§ **Instructions to follow**
Rewrite the rows from the line with "Given: Click the chevron" through the end of the rows, putting "side panel" in place of "sidebar" and leaving everything else as it is.

* start *

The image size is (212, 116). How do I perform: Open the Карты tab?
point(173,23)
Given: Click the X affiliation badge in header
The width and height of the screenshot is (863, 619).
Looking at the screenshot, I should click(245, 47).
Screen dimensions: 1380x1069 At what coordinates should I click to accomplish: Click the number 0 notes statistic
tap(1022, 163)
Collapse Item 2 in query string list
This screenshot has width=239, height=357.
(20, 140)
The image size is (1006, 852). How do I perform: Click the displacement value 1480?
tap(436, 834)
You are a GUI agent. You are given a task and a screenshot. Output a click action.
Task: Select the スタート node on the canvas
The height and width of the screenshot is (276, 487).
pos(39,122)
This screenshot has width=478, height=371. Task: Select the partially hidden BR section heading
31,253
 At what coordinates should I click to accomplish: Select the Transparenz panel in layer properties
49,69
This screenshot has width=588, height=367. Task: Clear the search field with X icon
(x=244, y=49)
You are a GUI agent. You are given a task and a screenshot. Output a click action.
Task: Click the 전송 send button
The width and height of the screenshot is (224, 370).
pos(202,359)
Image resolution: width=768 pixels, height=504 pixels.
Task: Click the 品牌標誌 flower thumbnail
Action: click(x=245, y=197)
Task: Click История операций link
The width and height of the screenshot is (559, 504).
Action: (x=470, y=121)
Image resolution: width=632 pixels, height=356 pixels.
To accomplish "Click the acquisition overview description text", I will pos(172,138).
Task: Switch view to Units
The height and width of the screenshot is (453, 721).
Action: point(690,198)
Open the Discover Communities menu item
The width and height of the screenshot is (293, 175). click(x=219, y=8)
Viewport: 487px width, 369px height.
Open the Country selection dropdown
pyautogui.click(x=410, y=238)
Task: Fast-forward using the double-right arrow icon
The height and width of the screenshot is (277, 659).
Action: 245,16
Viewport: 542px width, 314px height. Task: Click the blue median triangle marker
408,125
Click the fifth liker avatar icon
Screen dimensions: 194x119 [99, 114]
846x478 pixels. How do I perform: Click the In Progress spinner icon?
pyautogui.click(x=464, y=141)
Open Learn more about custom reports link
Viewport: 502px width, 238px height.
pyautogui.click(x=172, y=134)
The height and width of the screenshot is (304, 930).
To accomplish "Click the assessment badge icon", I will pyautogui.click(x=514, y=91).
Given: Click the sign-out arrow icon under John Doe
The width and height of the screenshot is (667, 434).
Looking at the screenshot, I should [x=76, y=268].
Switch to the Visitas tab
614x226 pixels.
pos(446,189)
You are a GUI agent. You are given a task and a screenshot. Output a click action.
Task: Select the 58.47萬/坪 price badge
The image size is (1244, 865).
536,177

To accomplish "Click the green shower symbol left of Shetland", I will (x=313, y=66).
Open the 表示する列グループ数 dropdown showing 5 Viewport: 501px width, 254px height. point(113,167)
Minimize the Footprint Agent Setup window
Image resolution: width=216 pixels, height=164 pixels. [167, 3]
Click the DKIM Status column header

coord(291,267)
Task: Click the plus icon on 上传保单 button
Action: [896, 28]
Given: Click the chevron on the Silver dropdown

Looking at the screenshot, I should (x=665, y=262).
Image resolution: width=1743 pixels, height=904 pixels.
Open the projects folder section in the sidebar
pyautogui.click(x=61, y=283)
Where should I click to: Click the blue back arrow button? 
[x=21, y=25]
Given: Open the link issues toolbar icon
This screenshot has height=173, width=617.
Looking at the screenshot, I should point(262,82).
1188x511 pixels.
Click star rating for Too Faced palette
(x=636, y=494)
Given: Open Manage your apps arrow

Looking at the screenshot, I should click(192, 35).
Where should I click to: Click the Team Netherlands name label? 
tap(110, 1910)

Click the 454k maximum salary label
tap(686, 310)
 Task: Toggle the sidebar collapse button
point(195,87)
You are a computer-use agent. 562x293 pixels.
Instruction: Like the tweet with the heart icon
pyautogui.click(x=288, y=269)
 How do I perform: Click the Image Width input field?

* end *

§ **Output below**
Given: Click the chevron on the Silver dropdown

Looking at the screenshot, I should (x=665, y=262).
Image resolution: width=1743 pixels, height=904 pixels.
Open the projects folder section in the side panel
pyautogui.click(x=61, y=283)
Where should I click to: Click the blue back arrow button? 
[x=21, y=25]
Given: Open the link issues toolbar icon
This screenshot has height=173, width=617.
Looking at the screenshot, I should point(262,82).
1188x511 pixels.
Click star rating for Too Faced palette
(x=636, y=494)
Given: Open Manage your apps arrow

Looking at the screenshot, I should click(192, 35).
Where should I click to: Click the Team Netherlands name label? 
tap(110, 1910)

Click the 454k maximum salary label
tap(686, 310)
 Task: Toggle the side panel collapse button
point(195,87)
You are a computer-use agent. 562x293 pixels.
Instruction: Like the tweet with the heart icon
pyautogui.click(x=288, y=269)
 How do I perform: Click the Image Width input field?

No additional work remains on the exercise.